Connecting to a remote Flink session cluster running on a remote YARN cluster:

%flink_connect \
    --execution-target yarn-session \
    --resource-manager-hostname example.com \
    --resource-manager-port 8888 \
    --yarn-application-id application_1666172784500_0001

Connecting to a Flink session cluster running on a YARN cluster:

%flink_connect \
    --execution-target yarn-session \
    --yarn-application-id application_1666172784500_0001

Connecting to a Flink session cluster running on a dedicated YARN cluster:

%flink_connect --execution-target yarn-session

Variables

Magics allow for dynamic variable substitution in Flink SQL cells.

my_variable = 1
SELECT * FROM some_table WHERE product_id = {my_variable}

Moreover, you can mark sensitive variables like password so they will be read from environment variables or user input every time one runs the cell:

CREATE TABLE MyUserTable (
  id BIGINT,
  name STRING,
  age INT,
  status BOOLEAN,
  PRIMARY KEY (id) NOT ENFORCED
) WITH (
   'connector' = 'jdbc',
   'url' = 'jdbc:mysql://localhost:3306/mydatabase',
   'table-name' = 'users',
   'username' = '${my_username}',
   'password' = '${my_password}'
);

The command allows to use Python DataStream API and Table API. There are two handles exposed for each API: stream_env and table_env, respectively.

Table API example:

%%flink_execute
query = """
    SELECT   user_id, COUNT(*)
    FROM     orders
    GROUP BY user_id
"""
execution_output = table_env.execute_sql(query)

When Table API is used, the final result has to be assigned to execution_output variable.

DataStream API example:

%%flink_execute
from pyflink.common.typeinfo import Types

execution_output = stream_env.from_collection(
    collection=[(1, 'aaa'), (2, 'bb'), (3, 'cccc')],
    type_info=Types.ROW([Types.INT(), Types.STRING()])
)

When DataStream API is used, the final result has to be assigned to execution_output variable.
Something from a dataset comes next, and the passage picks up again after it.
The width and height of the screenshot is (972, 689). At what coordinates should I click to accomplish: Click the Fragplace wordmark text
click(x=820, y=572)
Please note that the pipeline does not end with .execute(), the execution is triggered by the Jupyter magics under the hood.


Local development

There are currently 2 options for running streaming_jupyter_integrations for development. We can either use a Docker image or install it on our machine.

Docker image

You can build a Docker image of Jupyter Notebooks by running the command below. It will contain functionality that was developed in this project.

docker build --tag streaming_jupyter_integrations_image .
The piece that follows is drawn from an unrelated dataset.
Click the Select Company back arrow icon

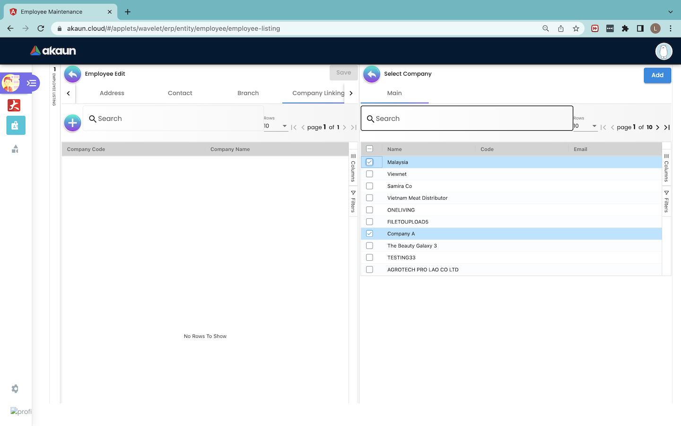pyautogui.click(x=372, y=74)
After the image is built, we can run it using this command.

docker run --name streaming_jupyter_integrations -p 8888:8888 streaming_jupyter_integrations_image

After that we should be able to reach our Jupyterhub running on Docker under: http://127.0.0.1:8888/

Local installation

Note: You will need NodeJS to build the extension package.

The jlpm command is JupyterLab's pinned version of yarn that is installed with JupyterLab. You may use yarn or npm in lieu of jlpm below. In order to use jlpm, you have to have jupyterlab installed (e.g., by brew install jupyterlab, if you use Homebrew as your package manager).
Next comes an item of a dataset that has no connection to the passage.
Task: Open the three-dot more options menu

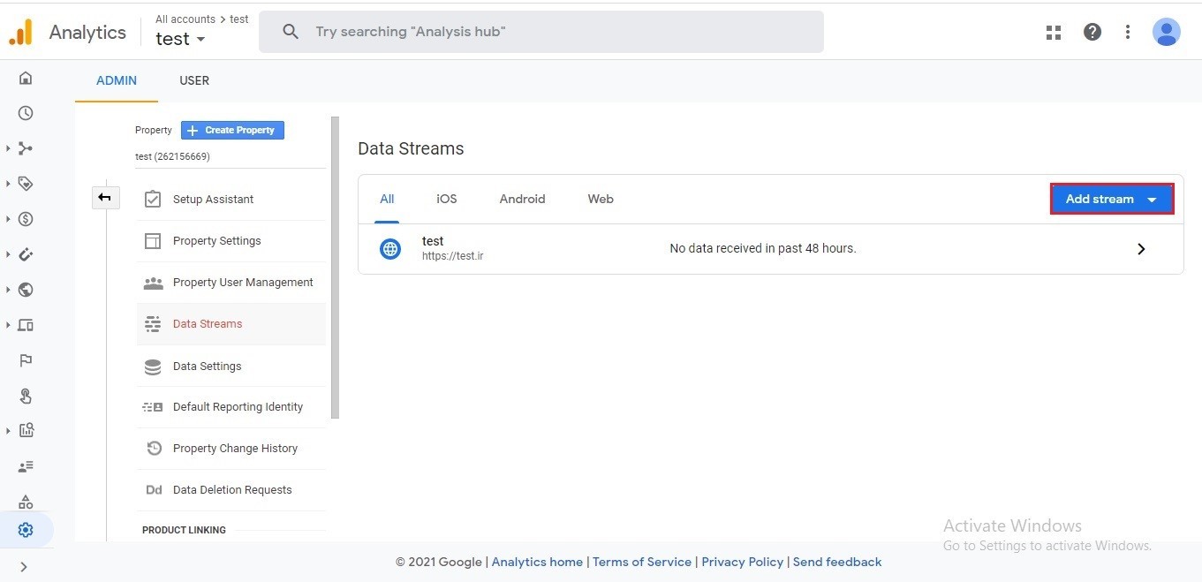Action: point(1128,33)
# Clone the repo to your local environment
# Change directory to the flink_sql_lsp_extension directory
# Install package in development mode
pip install -e .
# Link your development version of the extension with JupyterLab
jupyter labextension develop . --overwrite
# Rebuild extension Typescript source after making changes
jlpm build

pre-commit

The project uses pre-commit hooks to ensure code quality, mostly by linting. To use it, install pre-commit and then run

pre-commit install --install-hooks

From that moment, it will lint the files you have modified on every commit attempt.